Was the Olympics always a goal?
I was maybe eight or nine and watching the Olympic games dreaming of going there. Ten years later, I was walking into the Olympic stadium and I realized that I was living that dream. Now I’m approaching my third Olympic games and the time in betwen seems so quick. It happens in a flash. But if you go through life living your passion, time speeds away and you reach your goals very easily.

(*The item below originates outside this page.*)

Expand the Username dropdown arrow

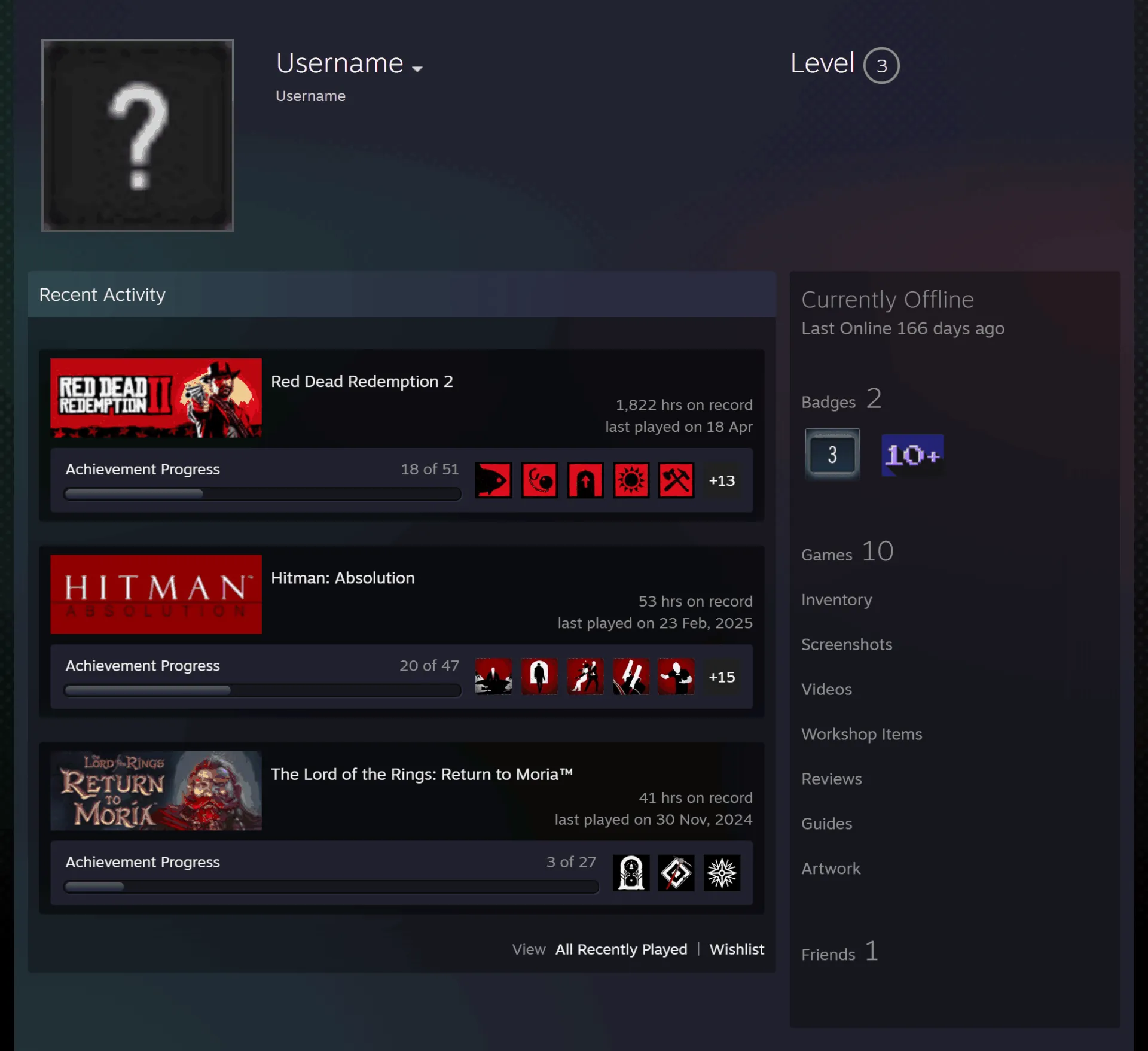[417, 69]
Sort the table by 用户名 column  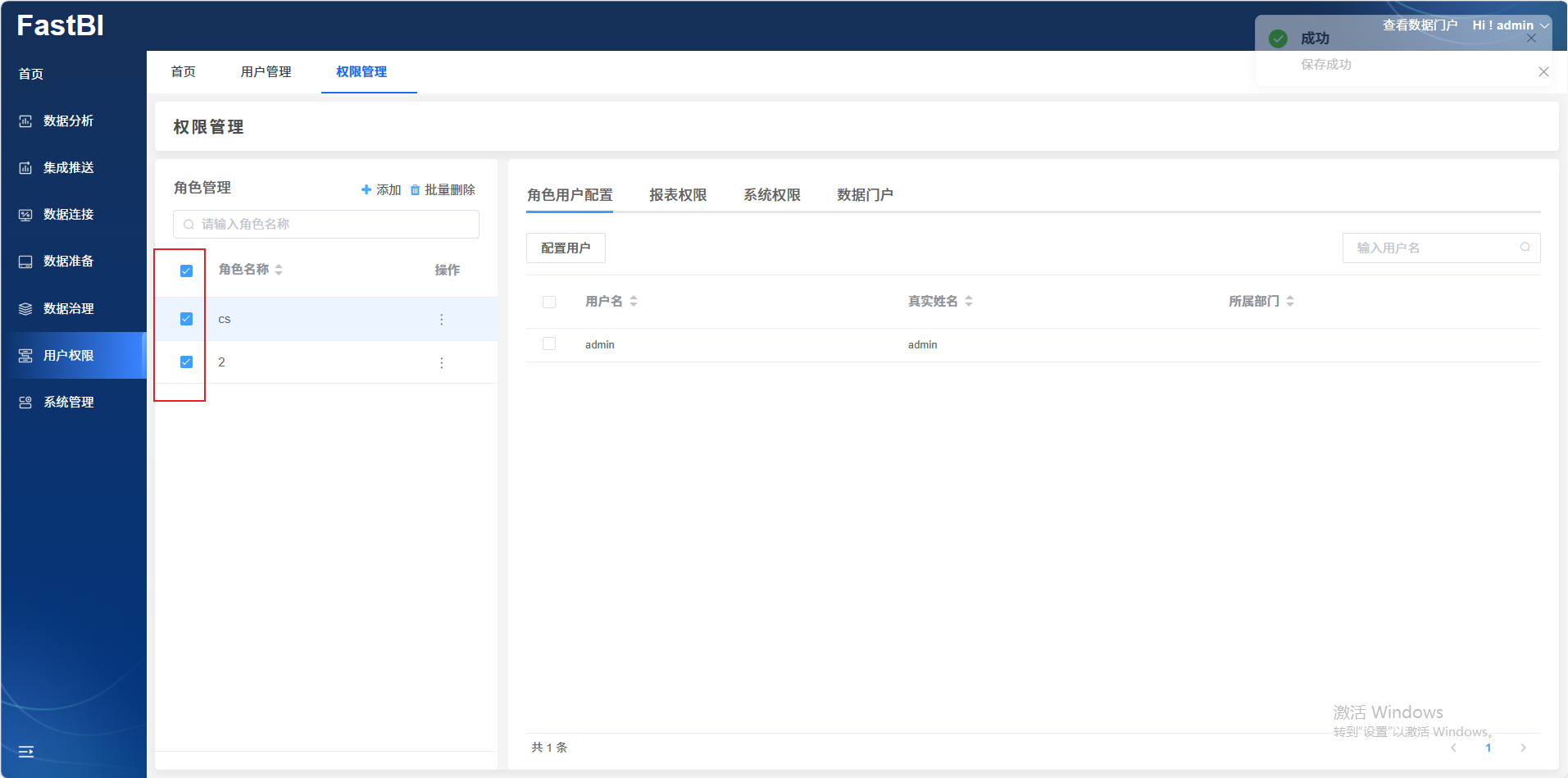[634, 302]
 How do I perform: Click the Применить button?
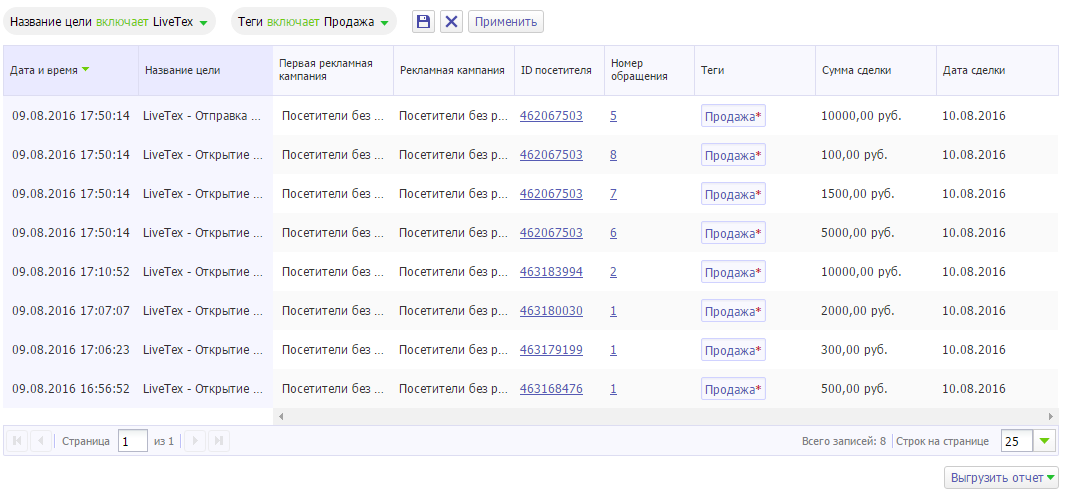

Talk us through a moment you felt like you had made it.
I went to Cuba for my first world cup when I was 17 or 18. And I competed against the best guys in the world and won after being down greatly in the final. I had no way to call anyone, I had no internet service, and I celebrated it completely on my own. It was something that I achieved on my own, and it wasn’t about sharing it with the world or posting it on Instagram, or even calling my family or friends. It was for me, and to experience that so vividly? That was really something special.

How do you deal with losing?
I gather myself and detach from the emotion really look at it technically and tactically to turn it into a victory for myself later. But still, losing any time makes me just terribly upset. Even if it’s in the club, if it’s practice. Any time I lose I don’t like it, it’s just in me that way. But it’s good, you have to be nervous, you have to feel the losses, and you have to feel the victories. That’s what sports are all about.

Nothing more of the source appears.